Die europäische Finanzmarktaufsicht ESMA verschärft ihre Gangart gegenüber vermeintlich aktiven Investmentfonds, die tatsächlich aber nur ihren Vergleichsindex nachbilden. Dazu fordern die Finanzmarktwächter Daten von den nationalen Behörden an, berichtet die Wirtschaftszeitung "Financial Times". "Wir nehmen mit den Aufsehern der Mitgliedsstaaten Kontakt auf, um ein flächendeckendes Bild von den Ergebnissen der Untersuchungen auf nationaler Ebene zu bekommen", sagte ESMA-Chef Steven Maijoor in einer Rede auf einer Veranstaltung des europäischen Fondsverbands EFAMA. Erst jüngst hatte Maijoor angekündigt, die Kosten für Investmentdienstleistungen generell genauer zu prüfen.

Die europäischen Finanzmarktwächter hatten sich bereits in einer Voruntersuchung dem Thema gewidmet. Eine im Frühjahr 2016 veröffentlichte Analyse ergab, dass zwischen fünf und zehn Prozent der in Europa zum Vertrieb zugelassenen, aktiv gemanagten Fonds bloß ihren Vergleichsindex imitieren – zu deutlich höheren Kosten als ihre passiven Mitbewerber. Die ESMA hatte daraufhin die Finanzmarktaufseher der einzelnen Mitgliedstaaten aufgefordert, ähnliche Tests einzuleiten.

Auslegungssache
Deren Ergebnisse waren recht unterschiedlich ausgefallen. Die britischen und irischen Finanzaufsichten kamen zu dem Schluss, dass Manager von aktiven Fonds angesichts unterdurchschnittlicher Investmenterfolge zum Teil überzogene Gebühren verlangen. Die Aufseher in Schweden und Norwegen brandmarkten gar öffentlich einige Fondsgesellschaften, die ihrer Meinung nach mutmaßliche "Index-Schmuser" als aktive Fonds verkaufen.

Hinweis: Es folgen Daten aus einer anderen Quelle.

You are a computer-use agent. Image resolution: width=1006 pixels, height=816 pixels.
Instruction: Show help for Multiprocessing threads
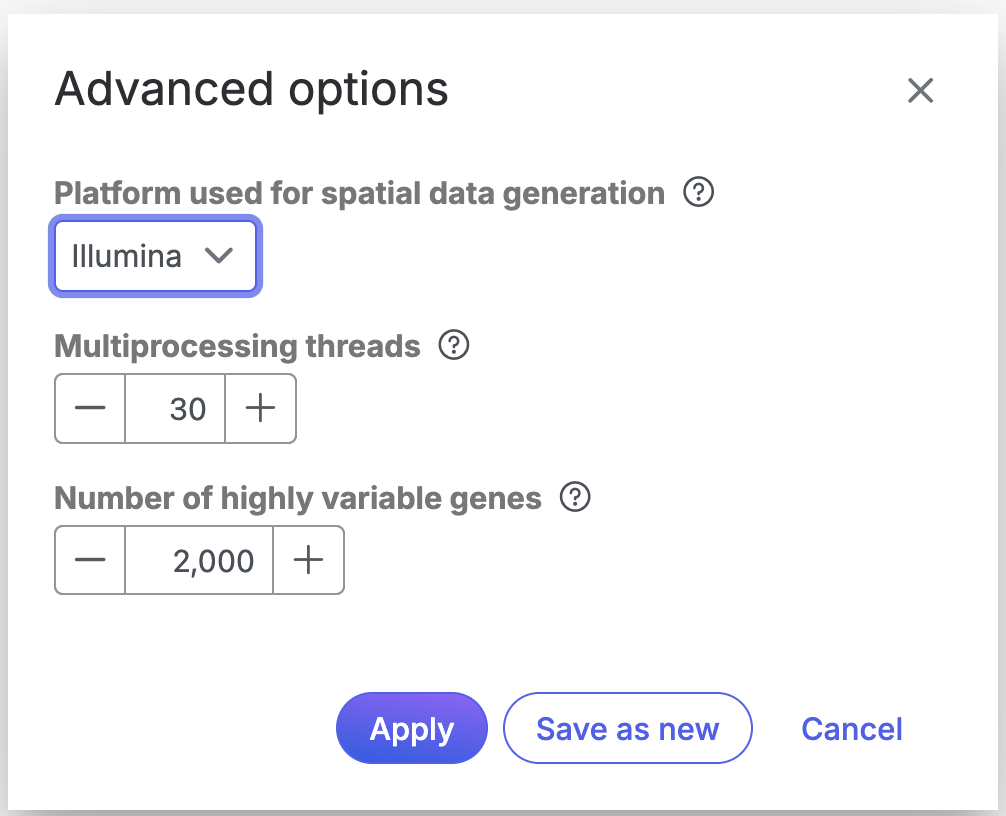point(454,346)
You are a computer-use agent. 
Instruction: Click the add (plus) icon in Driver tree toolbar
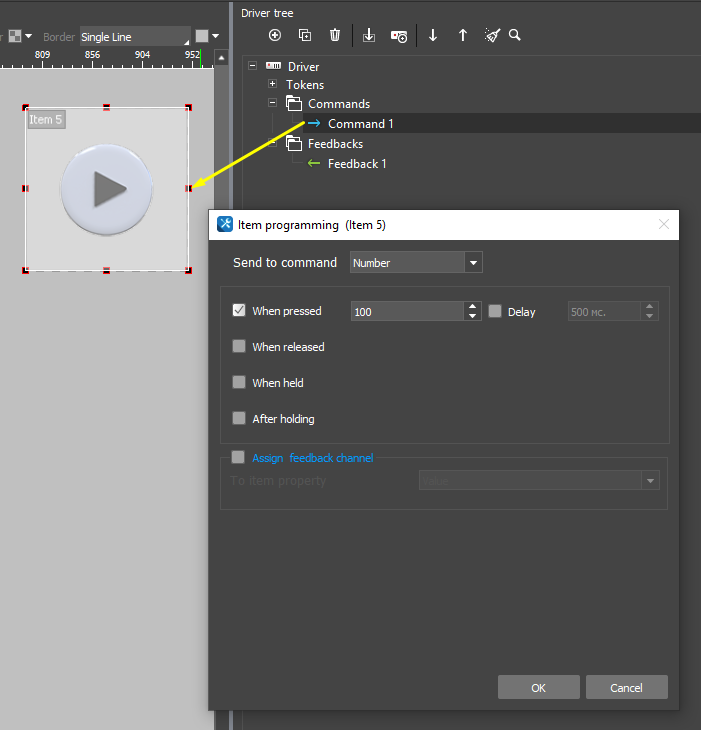(x=276, y=35)
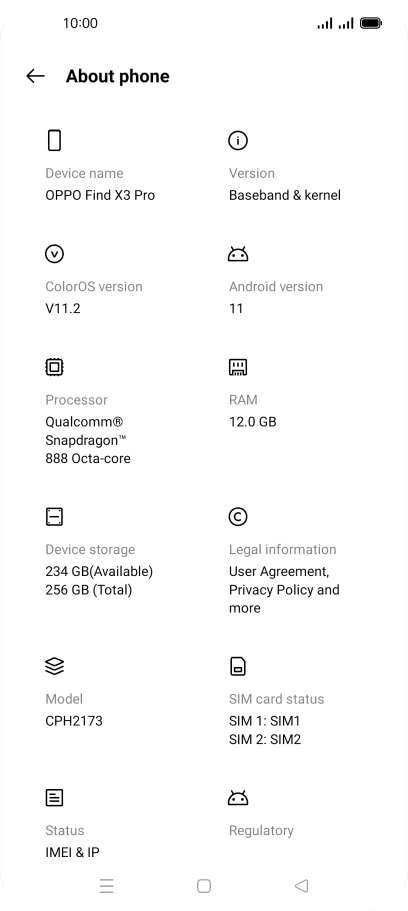Tap the RAM memory icon
Screen dimensions: 408x911
238,367
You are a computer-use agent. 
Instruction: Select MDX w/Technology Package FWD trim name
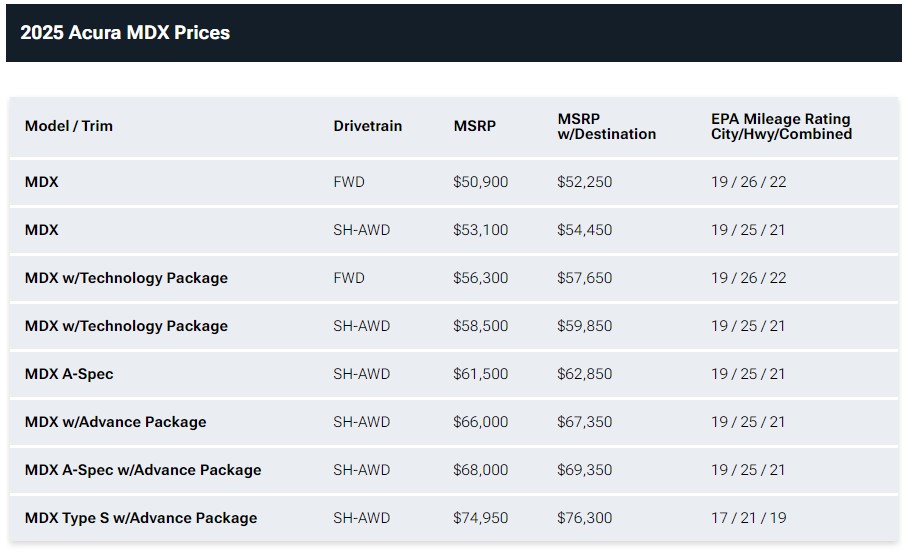pos(126,278)
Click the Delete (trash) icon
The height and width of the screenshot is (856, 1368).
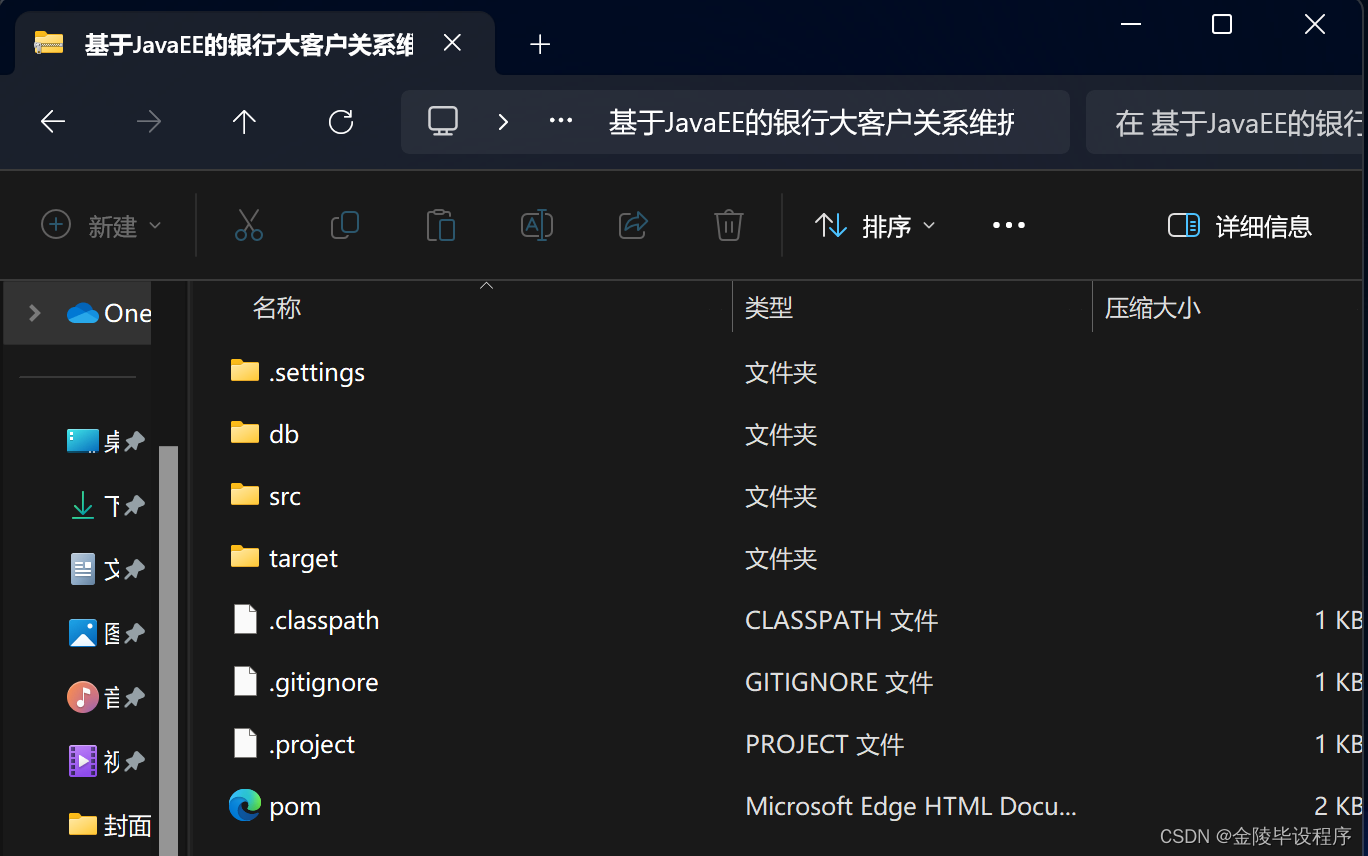coord(728,225)
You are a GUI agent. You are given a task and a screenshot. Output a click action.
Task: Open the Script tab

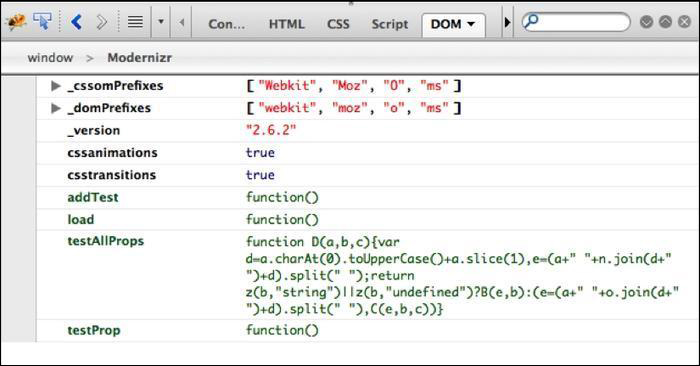point(390,24)
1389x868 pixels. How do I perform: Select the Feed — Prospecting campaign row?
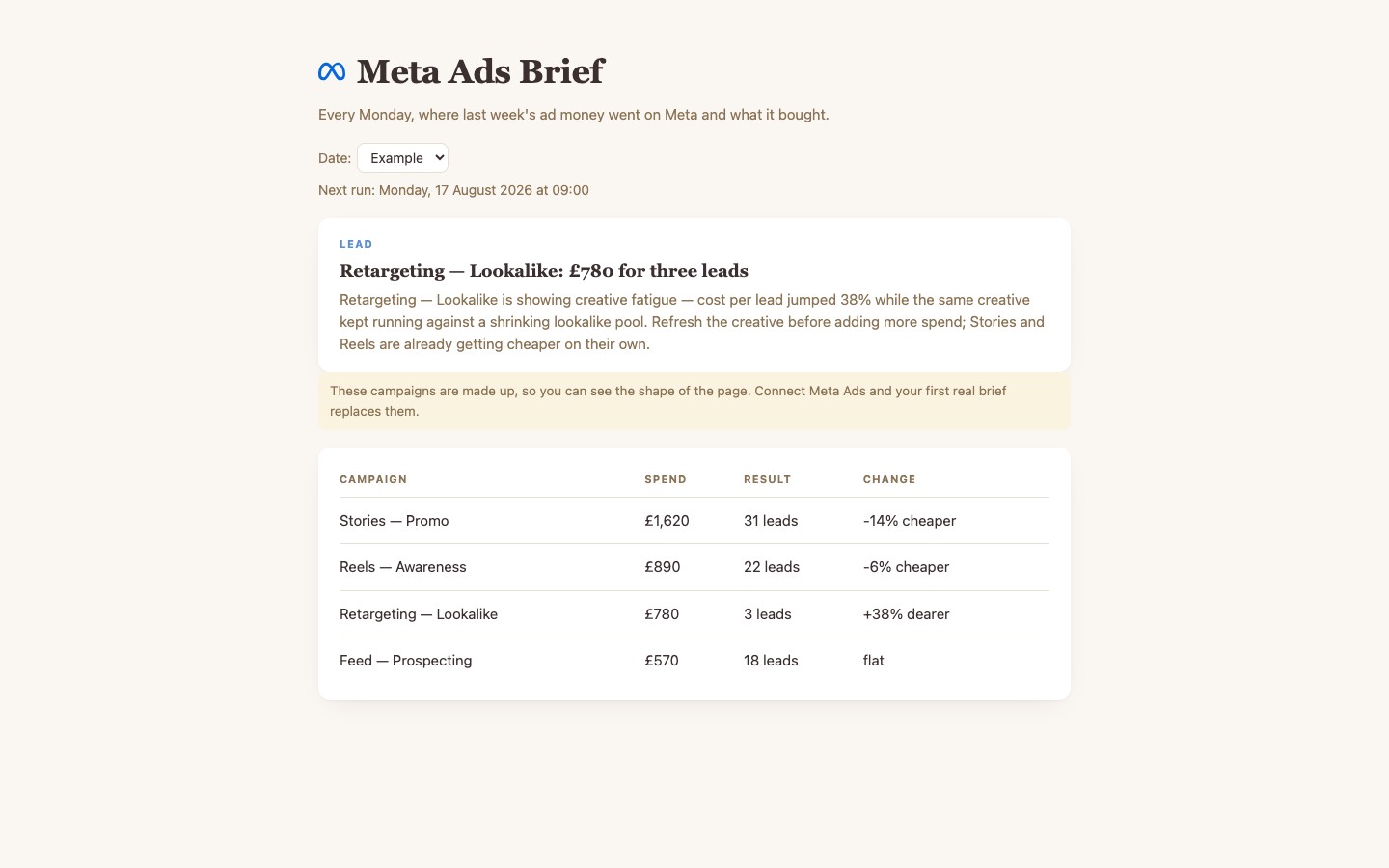(694, 661)
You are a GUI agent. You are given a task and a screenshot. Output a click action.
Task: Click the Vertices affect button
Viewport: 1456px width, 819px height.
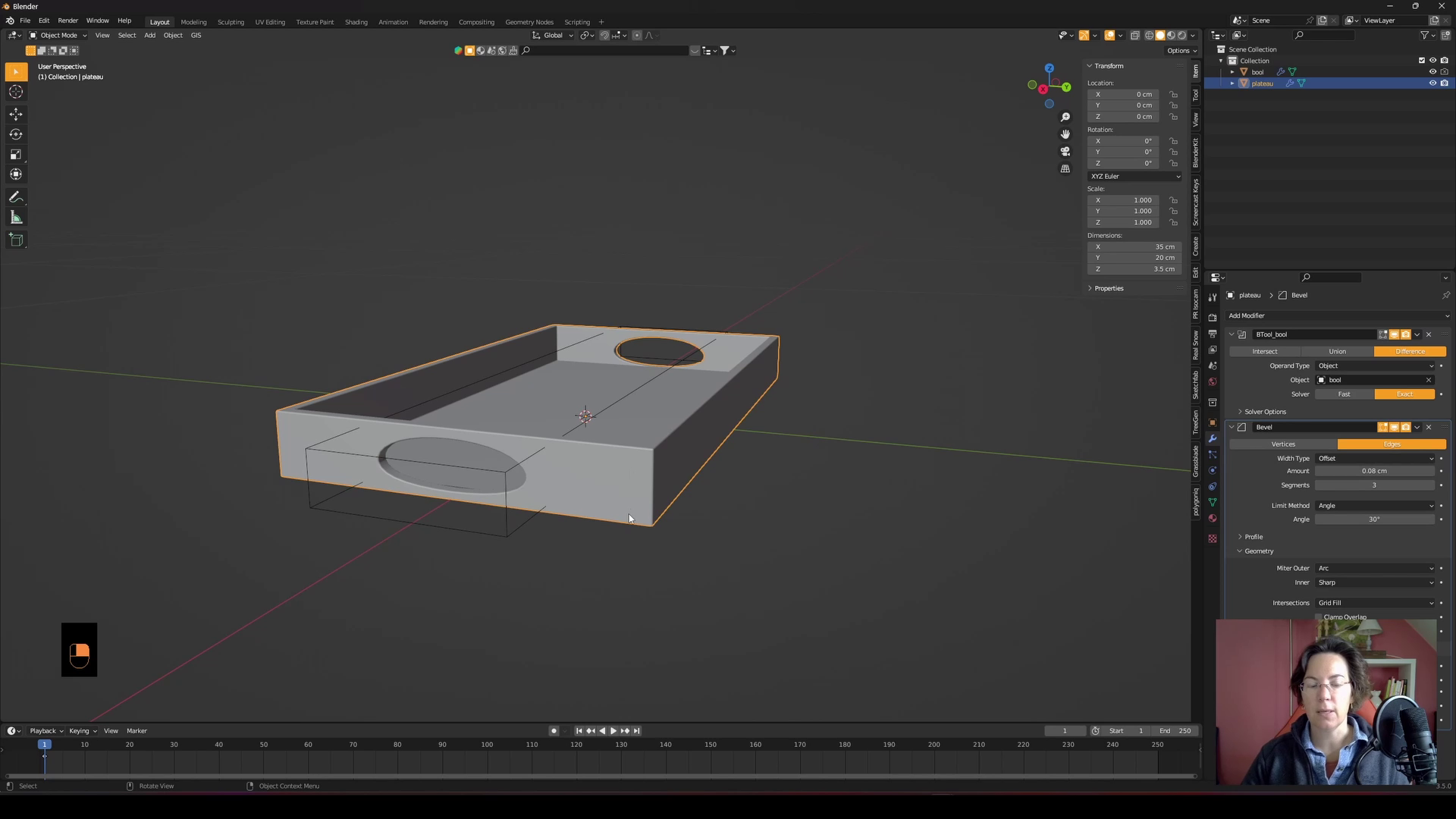click(1283, 444)
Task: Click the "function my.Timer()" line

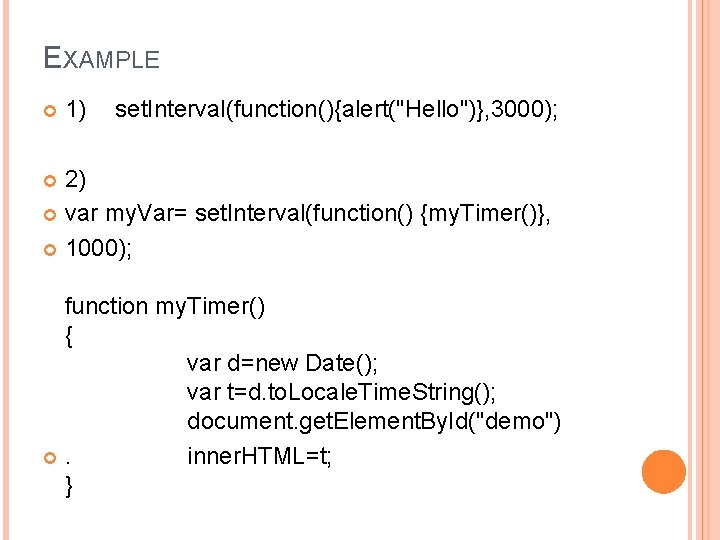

Die deutsche Aufsicht Bafin und die Luxemburger CSSF fanden hingegen keine Hinweise, dass Asset Manager im großen Stil "Index-Schmuser"-Fonds vertreiben. Zwar waren die Prüfer auf vereinzelte Verdachtsfälle gestoßen, die betroffenen Gesellschaften konnten dies jedoch auf Nachfrage erklären. Daher hat die Behörde mehr Transparenz vonseiten der Finanzbranche angemahnt. Die Anbieter sollten besser erklären, welche Leistungen ihre Produkte konkret erbringen sollen.

Kritik von zwei Seiten
Angesichts dieser unterschiedlichen Auslegungen der nationalen Behörden dürfte die Branche das Ergebnis der ESMA-Gesamtschau mit Spannung erwarten. Obendrein ist die ESMA-Studie umstritten, und zwar von zwei Seiten. Verbraucherschützer und Branchenkritiker sind der Ansicht, dass das Ausmaß der Index-Schmuserei noch viel größer sei, als die erste ESMA-Studie zeigte. Das andere Lager wirft den Regulierern wiederum vor, dass der Blick auf die Kennzahl "Active Share", auf die sich die Untersuchung erheblich stützt, zu kurz greife. (ert)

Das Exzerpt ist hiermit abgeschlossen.